Le titre de cette rencontre, qui, je crois, est très opportune et rassemble des personnes d’expériences différentes, (et peut-être en ce qui concerne cette table ronde, de réflexions convergentes) est bien : "est-ce que c’est un enjeu pour la gauche ?" .


Pour moi, l’identité nationale est un immense risque pour la gauche. La question est de savoir jusqu’à quel point elle se risque à utiliser cette expression et comment elle peut sortir de ce lacet ottoman qui, depuis un certain temps, la fait osciller entre affirmation et culpabilité. L'affirmation pour la gauche, c'est lorsque les socialistes disent : la Nation est notre affaire, elle l’a toujours été, tantôt nous l’oublions, tantôt nous sommes ramenés par la droite à la retrouver, mais pour nous, la Nation c’est la République. C’est la justification. La droite nous accuse de ne pas aimer la Nation, pourtant nous aimons la France, pourquoi se justifier quand la Nation est une affaire de citoyenneté, est une affaire politique et que la République est précisément, non pas la définition d’une identité, mais la définition d’un espace de droit, d’un espace politique qui est, en quelque sorte, des territorialismes.


Nous sommes donc devant un risque et je crois qu’il est majeur. Enfin, je vais vous dire franchement, pour ce qui me concerne, je déteste cette expression et je la déteste depuis que je suis enfant, parce que l’identité nationale ça ne pouvait jamais faire de moi, comme alsacienne, une française à part entière et ça, c’est quelque chose de pénible. Selon cette définition, jusqu’au chancelier Schröder, qui a bien voulu sortir de la référence au droit du sang pour se référer au droit du sol à la manière de la France et de la République, on aurait pu dire à tout moment : les Alsaciens, qui ont une part d’héritage par leur famille, c’est-à-dire une filiation familiale dans laquelle aucun choix n’a jamais été demandé à ces gens qui ont changé en un siècle (le 19ème) cinq fois de nationalité, ce qui prouve que non seulement la notion d’identité introduit l’idée de cumul mais aussi du changement et d’un changement imposé pour ce qui a été une partie des citoyens français.


Donc, je n’aime pas cette expression et je vais tenter de dire pourquoi, à mon sens, elle est un risque pour la gauche et pourquoi nous avons à répondre à la question qui est posée au travers de ce concept.


Je crois que, d’abord, on peut poser la question à partir des droits de ce qui est présenté par la gauche comme définissant la nation, c’est-à-dire comme une communauté de droit et une communauté dans laquelle l’égalité de droits est fondatrice au même titre que la liberté ; c’est la notion de l’origine, la nation définie dans ce principe émancipateur et qui constitue une communauté qui redonne une filiation, dans un autre ordre que celui de sa condition sociale, de sa région. C’est ce qui crée au fond une unité territoriale et les prémisses de ce qui va devenir et qui est aujourd’hui notre cadre, un Etat de droit.

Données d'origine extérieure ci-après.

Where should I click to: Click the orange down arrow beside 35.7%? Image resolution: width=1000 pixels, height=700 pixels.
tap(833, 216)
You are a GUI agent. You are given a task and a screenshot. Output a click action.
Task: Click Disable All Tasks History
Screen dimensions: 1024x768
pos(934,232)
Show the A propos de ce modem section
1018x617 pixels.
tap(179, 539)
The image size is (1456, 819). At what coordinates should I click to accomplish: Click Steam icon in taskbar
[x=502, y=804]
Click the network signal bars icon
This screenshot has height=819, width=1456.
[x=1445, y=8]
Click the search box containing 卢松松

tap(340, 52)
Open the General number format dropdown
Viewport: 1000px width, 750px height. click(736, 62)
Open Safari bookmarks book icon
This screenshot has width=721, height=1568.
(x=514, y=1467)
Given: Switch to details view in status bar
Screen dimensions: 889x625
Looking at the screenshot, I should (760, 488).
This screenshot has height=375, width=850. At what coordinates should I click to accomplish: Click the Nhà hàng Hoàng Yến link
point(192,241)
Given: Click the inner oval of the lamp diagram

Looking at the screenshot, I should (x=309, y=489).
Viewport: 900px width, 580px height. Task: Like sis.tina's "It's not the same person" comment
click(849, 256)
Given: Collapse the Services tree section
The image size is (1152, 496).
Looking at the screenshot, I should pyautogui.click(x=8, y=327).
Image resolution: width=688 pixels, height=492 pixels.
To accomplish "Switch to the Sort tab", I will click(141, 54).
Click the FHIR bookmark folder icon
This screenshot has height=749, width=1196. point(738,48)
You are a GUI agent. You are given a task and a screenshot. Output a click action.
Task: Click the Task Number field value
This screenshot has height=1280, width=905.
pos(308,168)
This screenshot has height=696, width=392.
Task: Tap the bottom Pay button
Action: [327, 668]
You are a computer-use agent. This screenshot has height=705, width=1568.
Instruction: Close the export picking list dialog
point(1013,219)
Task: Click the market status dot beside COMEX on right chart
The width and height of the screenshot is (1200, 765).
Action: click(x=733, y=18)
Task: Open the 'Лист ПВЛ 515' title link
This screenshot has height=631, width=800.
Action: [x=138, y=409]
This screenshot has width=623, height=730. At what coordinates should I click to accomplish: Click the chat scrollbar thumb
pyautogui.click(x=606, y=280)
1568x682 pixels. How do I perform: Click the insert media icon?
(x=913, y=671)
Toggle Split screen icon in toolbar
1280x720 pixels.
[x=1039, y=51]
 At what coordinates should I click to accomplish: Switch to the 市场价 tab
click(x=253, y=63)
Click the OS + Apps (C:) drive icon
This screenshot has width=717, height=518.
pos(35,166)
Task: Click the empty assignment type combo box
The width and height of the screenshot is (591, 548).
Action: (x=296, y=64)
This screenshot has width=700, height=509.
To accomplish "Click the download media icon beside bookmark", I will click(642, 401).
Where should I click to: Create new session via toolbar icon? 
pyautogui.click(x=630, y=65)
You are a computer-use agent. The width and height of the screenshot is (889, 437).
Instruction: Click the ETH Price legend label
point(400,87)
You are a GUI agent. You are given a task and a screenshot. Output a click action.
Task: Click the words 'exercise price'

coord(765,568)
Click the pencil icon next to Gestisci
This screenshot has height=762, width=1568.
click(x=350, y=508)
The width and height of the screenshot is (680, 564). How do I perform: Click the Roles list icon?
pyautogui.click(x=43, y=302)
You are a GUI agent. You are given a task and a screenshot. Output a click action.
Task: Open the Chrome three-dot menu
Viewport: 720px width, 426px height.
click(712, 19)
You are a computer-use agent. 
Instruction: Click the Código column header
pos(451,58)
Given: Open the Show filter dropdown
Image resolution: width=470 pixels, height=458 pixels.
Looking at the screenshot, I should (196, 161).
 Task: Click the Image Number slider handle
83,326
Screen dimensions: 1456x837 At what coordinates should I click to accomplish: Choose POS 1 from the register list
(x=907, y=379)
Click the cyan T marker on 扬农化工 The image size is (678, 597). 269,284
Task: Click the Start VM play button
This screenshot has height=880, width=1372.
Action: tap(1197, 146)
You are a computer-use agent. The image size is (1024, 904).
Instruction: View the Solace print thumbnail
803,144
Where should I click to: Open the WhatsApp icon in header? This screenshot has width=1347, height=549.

Il me semble que la gauche doit pouvoir interroger davantage cette notion d’égalité de droit et la mettre en regard de la laïcité.


Aujourd’hui, si on observe la manière dont dérive le débat sur la question de l’identité, on oscille entre la définition ethnique, c’est la question de l’origine, et la question religieuse, où une religion est plus particulièrement marquante et marquée, l’islam. Cette religion a fait irruption, au même titre que l’étranger, dans notre débat et elle est très présente, mais pas comme participante à plein titre de la société. L’islam a d’abord été considérée comme une religion de l’étranger, elle a été traitée comme telle et non pas dans le cadre de la responsabilité laïque de l’Etat qui s’exprime dans la neutralité qui est sa position à l’égard des confessions, des philosophies et des opinions.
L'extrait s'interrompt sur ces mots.